Амбивалентность в человеческих взаимоотношениях. Из младенческой ситуации и защитных операций возникает конфликт, затрагивающий человеческую близость. Появляется потребность вступать в межличностные отношения и, одновременно, потребность избегать их. Самоизоляция защищает от попадания в травмирующую ситуацию, но провоцирует тревогу потому, что обладает смыслом смерти — как отделения и лишения. Конфликт может привести к доминированию одного или другого направления, но он всегда неразрешим. Та же самая дилемма наблюдается в тенденциях к зависимости и к независимости. Существует потребность оставаться зависимым для того, чтобы добиться удовлетворения потребностей, в которых было отказано в младенчестве, найти доказательства добрых намерений со стороны матери, или, по крайней мере, отсутствия враждебных, продолжать служить ее целям и искупить враждебность по отношению к ней. Чем более деструктивной является мать, тем тяжелее ребенку расти вдали от нее. С другой стороны, тревога подстегивает независимость как попытку к эмансипации. Но индивидуализация и самоутверждение, в свою очередь, продуцируют тревогу потому, что они аннулируют цели зависимости и им противостоит мать. Этот центральный предмет разногласий, — между зависимостью от матери и возвращением к ней, с их обещанием удовлетворения и угрозой потери своего Я, и независимостью, с ее обещанием самореализации и угрозой изоляции, — интерпретировался различными путями. Однако, все авторы, писавшие на эту тему, полагают, что конфликт зависимости/независимости берет свое начало во взаимоотношениях ребенка с матерью или родителями.
Психосексуальные защиты.

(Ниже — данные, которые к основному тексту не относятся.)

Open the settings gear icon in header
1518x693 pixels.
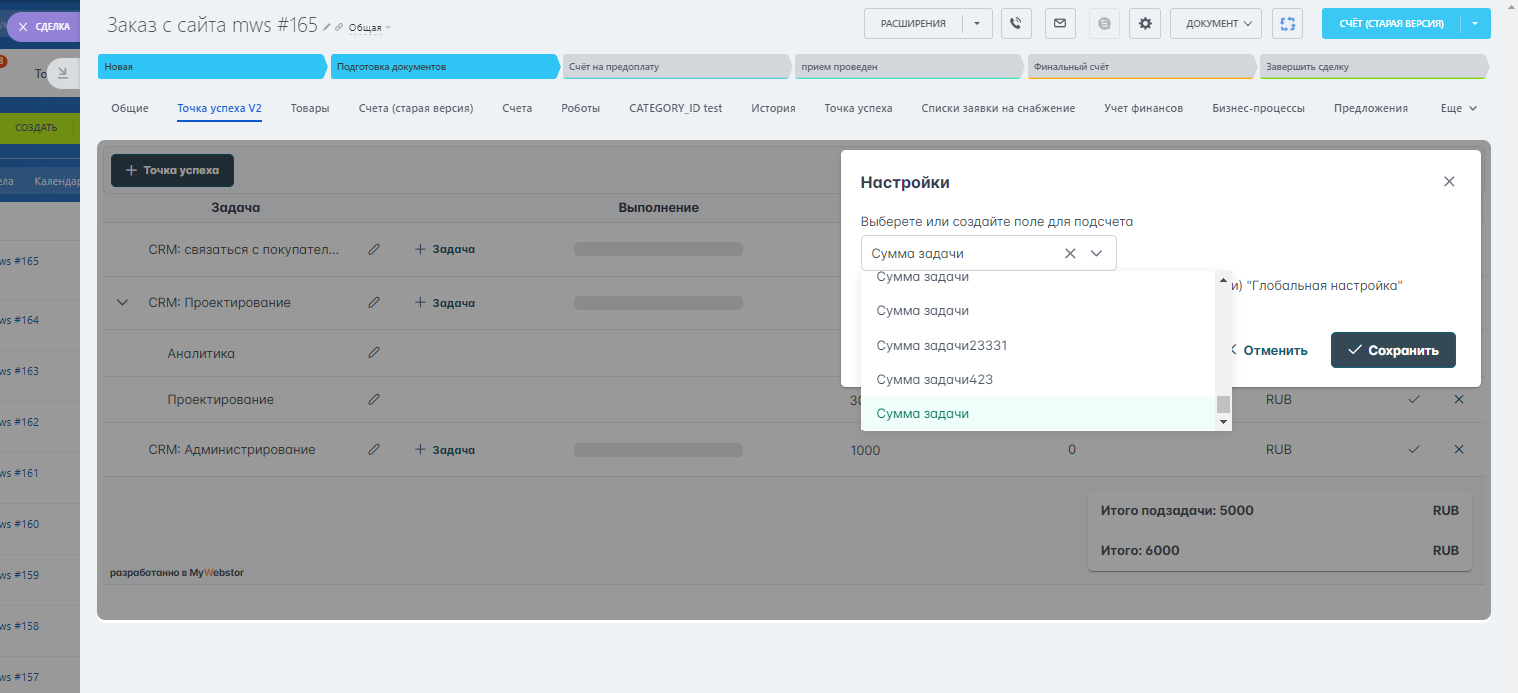point(1145,23)
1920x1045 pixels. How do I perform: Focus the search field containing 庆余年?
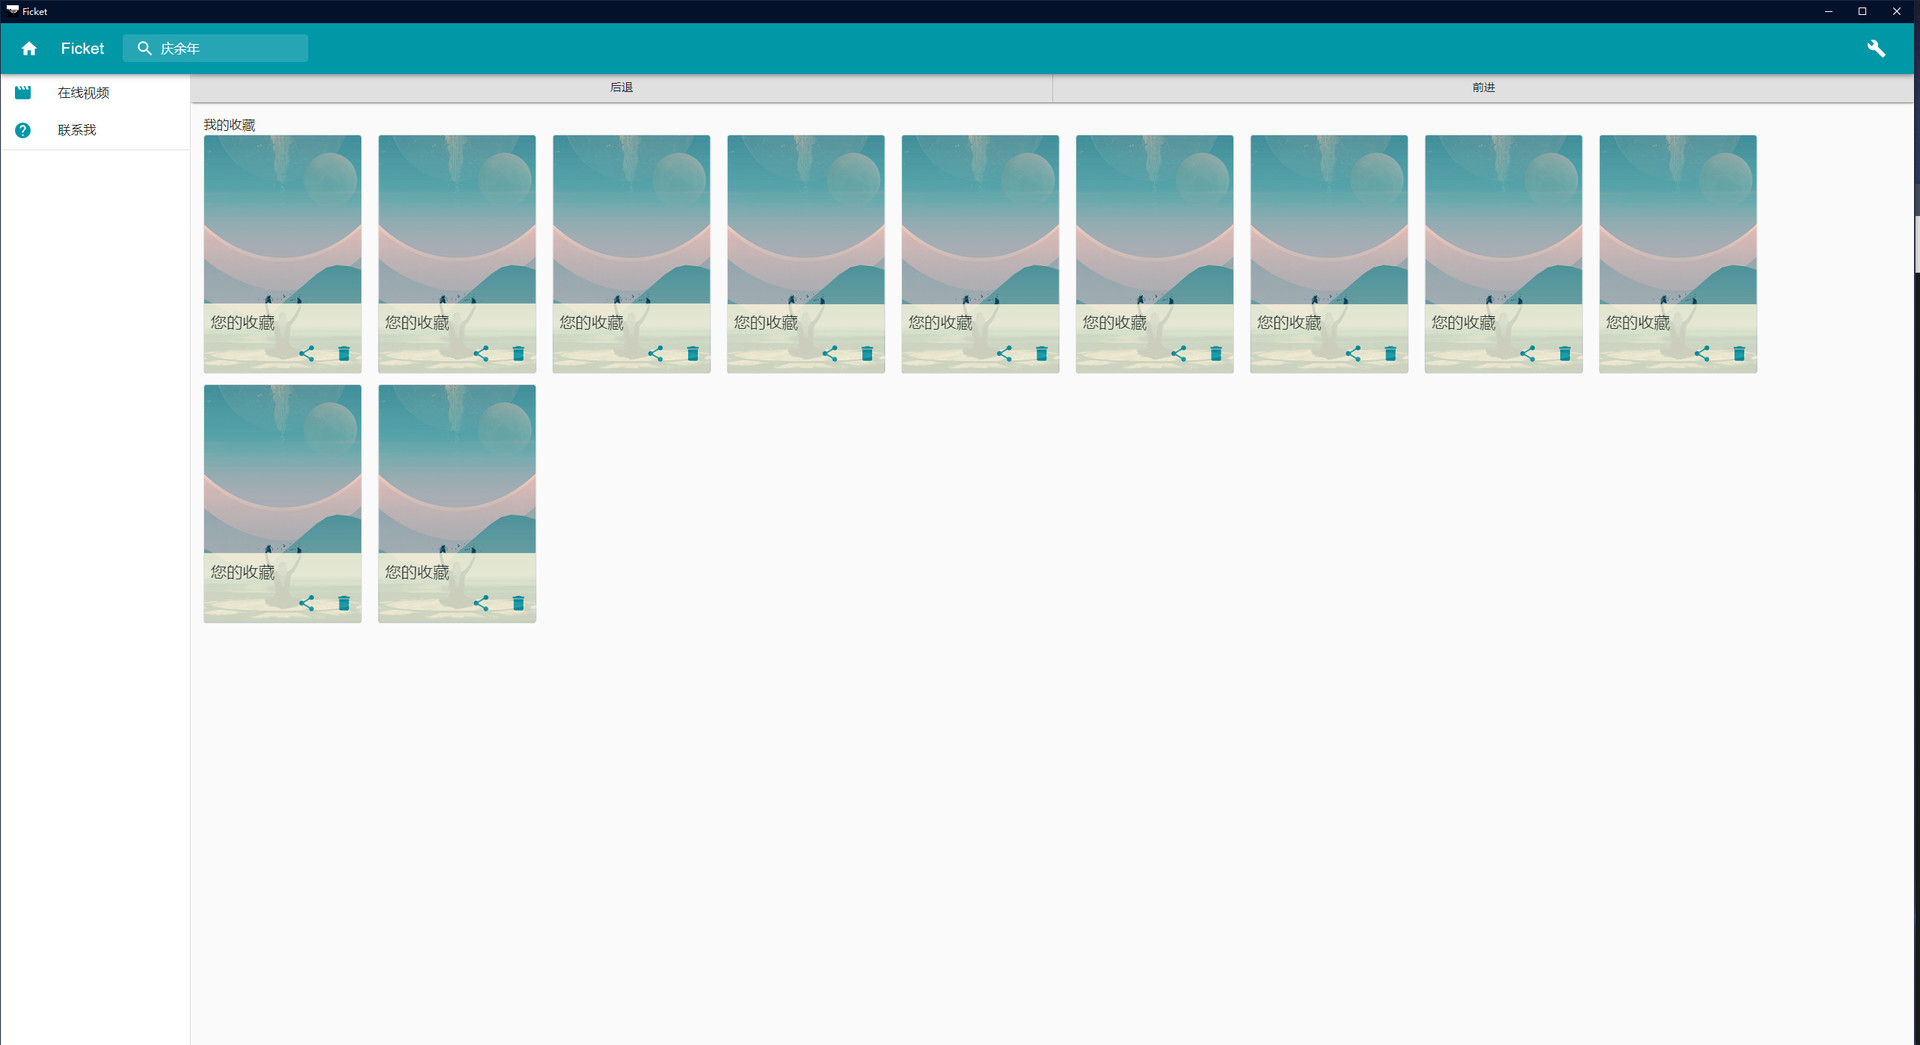click(230, 48)
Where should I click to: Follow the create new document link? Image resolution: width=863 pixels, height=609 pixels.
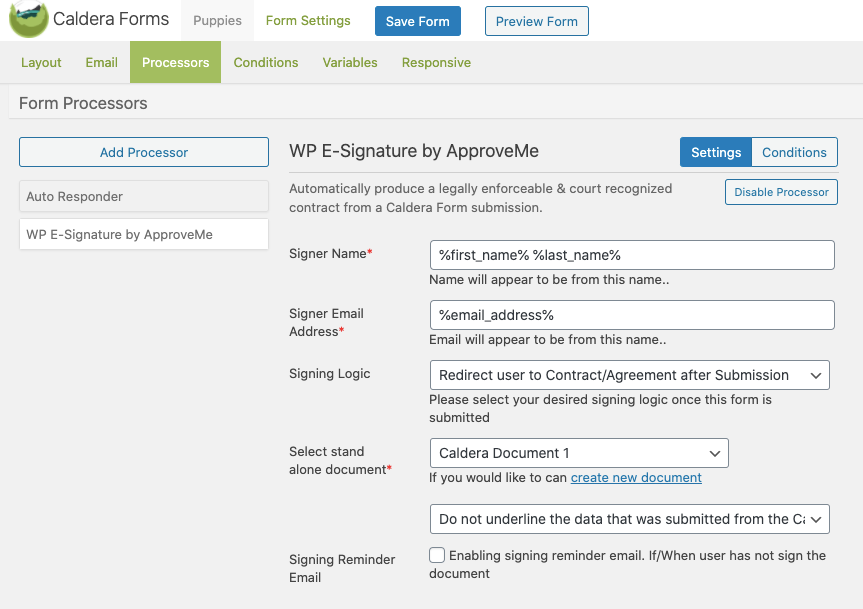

Психосексуальное развитие начинается с конфликта, конфликта между спонтанным выражением сексуального инстинкта и поведения, спровоцированного материнским обольщением, с одной стороны и страхом быть наказанным матерью — с другой. В этот конфликт просачиваются другие конфликты и защитные механизмы. Сексуальность избегается или отрицается, становится объектом фобий и противофобий, порождает чувство неполноценности и греховности, делает опасными взаимоотношения между полами и, как «любовь», является по своей сути садистско—мазохистской. Трудно сказать каким бы мог быть нормальный путь психосексуального развития потому, что его никогда не наблюдали в неизвращенной или неискаженной форме. У многих женщин анализ их сексуальной жизни вскрывает разные мотивы, но не эротизм. Как я везде подчеркиваю, сексуальные девиации у женщин, — фригидность, гомосексуализм, беспорядочность в половых связях, проституция, — могут быть прослежены до защитных механизмов, возникших из материнско-дочерних отношений. То же самое верно в отношении сексуальных отклонений у мужчин и материнско-сыновних отношений. Отец и другие люди для сексуального развития имеют лишь второстепенное значение.
Каким бы не полным и поверхностным не был бы обзор, представленный выше, он иллюстрирует предположение, что основные человеческие конфликты берут свое начало в комплексе трагической смерти. Полностью проработанный комплекс, возможно, предоставил бы объединяющую концепцию для развития такой системы психопатологии, которая была бы функционально уместна как для психотерапевтического воздействия, так и для понимания социальных беспорядков и контроля над ними. Более того, я убежден, что этот комплекс в значительной степени определяет некоторые характеристики личности, такие как самоидентичность, восприятие реальности и система ценностей. «Нормальное» развитие личности — это лишь концепция идеала, в реальности же существуют только виды и степени «искаженного» развития и адаптации.